The squirrels win a round

    Human beings have a genius for ignoring warning signs.  In matters big and matters small.
    An example of the former is found if you've been following the for-the-textbooks corporate meltdown at Boeing over the 737 Max, with mocking emails painting a corporate culture 180 degrees opposite to everything they purported to be. Negligence that will end up costing a thousand dollars in real losses for every buck saved through corner cutting and betrayal of their standards. You wonder why there wasn't one adult in the room, screaming bloody murder over this act of corporate sepukku. Who quit in protest? Nobody, apparently.
     Why? Because they're humans, and humans tend to shrug and overlook. Look at climate change. The whole world being destroyed before our eyes. Ho-hum, from some quarters.
     Nor does the issue have to be huge to spark willful blindness. We run the gamut, from leaking levees to fraying shoelaces. We see the trouble brewing. We think: "I should do something." Then do nothing. Even on tiny matters.
     As an example of small negligence, consider the bird feeder in my backyard.
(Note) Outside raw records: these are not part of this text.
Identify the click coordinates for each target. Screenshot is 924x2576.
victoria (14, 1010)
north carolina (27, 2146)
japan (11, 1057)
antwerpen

On Wednesday, I looked outside and noticed that my foolproof anti-squirrel system—a clear shower rod supporting a circular baffle—had collapsed, the thin plastic of the rod finally being degraded by the elements. It had done so a couple times before, and I had always managed to rig it back up. The thing to do would be to buy a new rod, but that would take a trip to the hardware store and $5 or $10.
     "I'll have to fix that before a squirrel gets in," I thought Wednesday, doing nothing.
     Then Thursday, this. A loathsome squirrel, face down my bird food. My birds' food. He must have shimmied up the pole (the shower rod keeps squirrels from grabbing the pole with their powerful, robber's hands) and pried off the cover. These squirrels are so devious, I wouldn't be surprised to find one picking a Yale lock.
     I should, I thought, stride outside and immediately fix it. But that would involve putting on boots. Which would require first putting a sock on my right foot. Which is still a task that requires concentration and not a little pain. I made a mental note to take care of that ASAP.
     Friday, the squirrel was back, bird feeder diving again. And I resolved, the very next time I'm outdoors, to be driven—I can't yet drive—to the hardware store and grab a new pole, get things back in shipshape order, so that the feeder can serve the valued members of the Steinberg yard community, aka birds, and not provide further energy to the loathed and already plenty hyperkinetic interlopers whose presence might be tolerated, but should never be encouraged, even through inaction.